We are using a groundbreaking, new experimental infrastructure to better understand how landscapes store and transmit water, called the Landscape Evolution Observatory.
LEO includes three artificial landscapes constructed inside the University of Arizona’s Biosphere 2 north of Tucson in Oracle. Each landscape consists of more than 1 million pounds of loamy sand soil packed to a depth of 3.3 feet within a supporting structure. Each landscape surface covers more than 3,500 square feet and has a 10 degree slope. The downslope portion converges into a gully, creating similar topography as exists in upland landscapes in the southwestern United States. The landscapes have a bare-soil surface, though in years to come they will be colonized by microorganisms and plants.
Although we can directly measure the amount of water available in a river channel or aquifer, those measurements alone don’t tell us much about why that amount varies over time. LEO is designed to advance our knowledge of the physical and biological processes occurring at the land surface that controls those fluctuations.
We can leverage the climate-control capabilities inside Biosphere 2 and an engineered irrigation system to create different scenarios of rainfall and air temperature, and evaluate how those conditions affect the movement of water within soil, plants and the atmosphere.
Each landscape is equipped with more than 1,800 sensors and sampling devices that enable more precise monitoring of water than would ever be possible in a natural landscape.
Early research at LEO focused on understanding how landscapes store and transmit water during very intense storms. We applied more than 10 inches of rainfall to one landscape over 22 hours.

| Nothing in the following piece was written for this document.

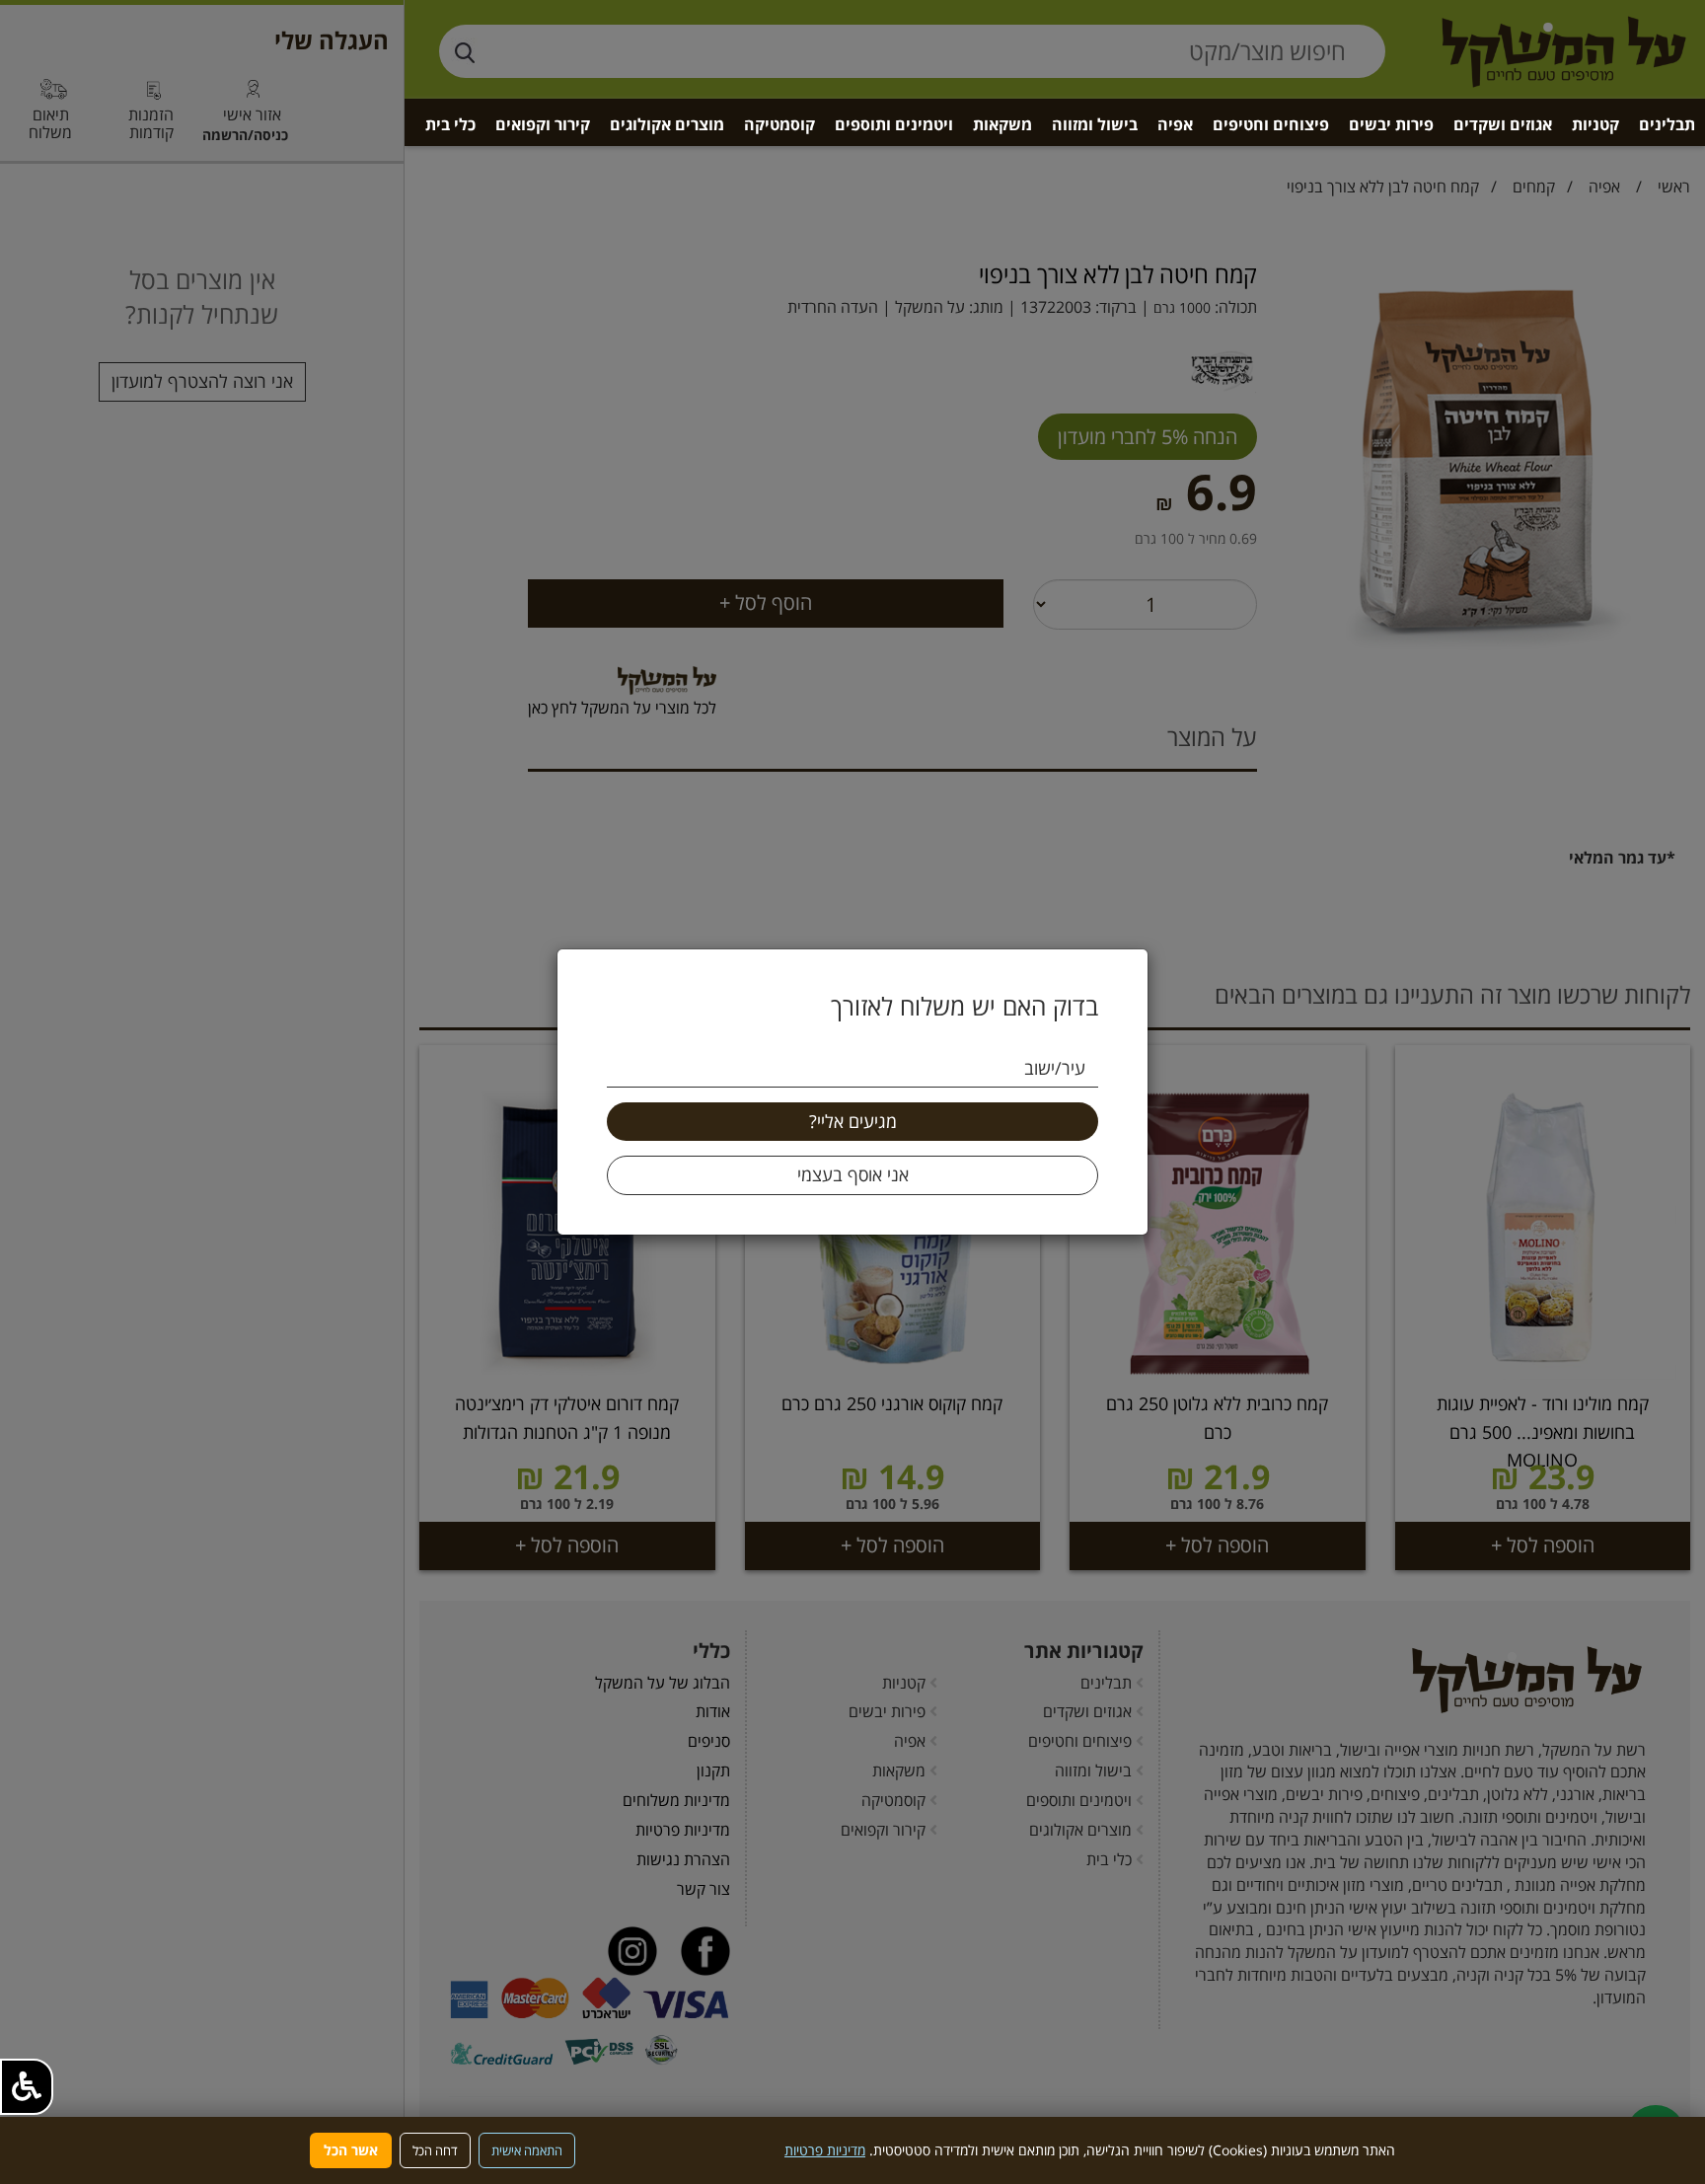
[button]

Initially, the rainfall slowly infiltrated vertically within the soil until encountering the impermeable structure (analogous to bedrock that underlies natural soils). A water table then formed and generated groundwater discharge out of the landscape (analogous to discharge into a stream channel).
Interestingly, the upward expansion of the water table occurred much faster than the downward infiltration of rainfall, especially in the gully area, which by now was also receiving laterally flowing water from upslope. The rapidly expanding water table ultimately reached the land surface and caused overland flow — a mechanism responsible for flood wave generation.
Guo-Yue Niu, a mathematical modeler on our research team, simulated this event using a state-of-the-art hydrological model. He discovered that the simulated water flow matched the actual observations only if the permeability of the soil was lower in the downslope gully area — possibly due to movement of fine particles into that zone and clogging of the soil pore space.
This study provides one example of how we use LEO to better understand the movement of water within landscapes, through both experimentation and testing of models.
LEO is a unique scientific facility that is attracting interest and cooperation from other scientists around the world. Research at LEO will improve our understanding of how environmental change may affect water resources in arid environments like the Southwest.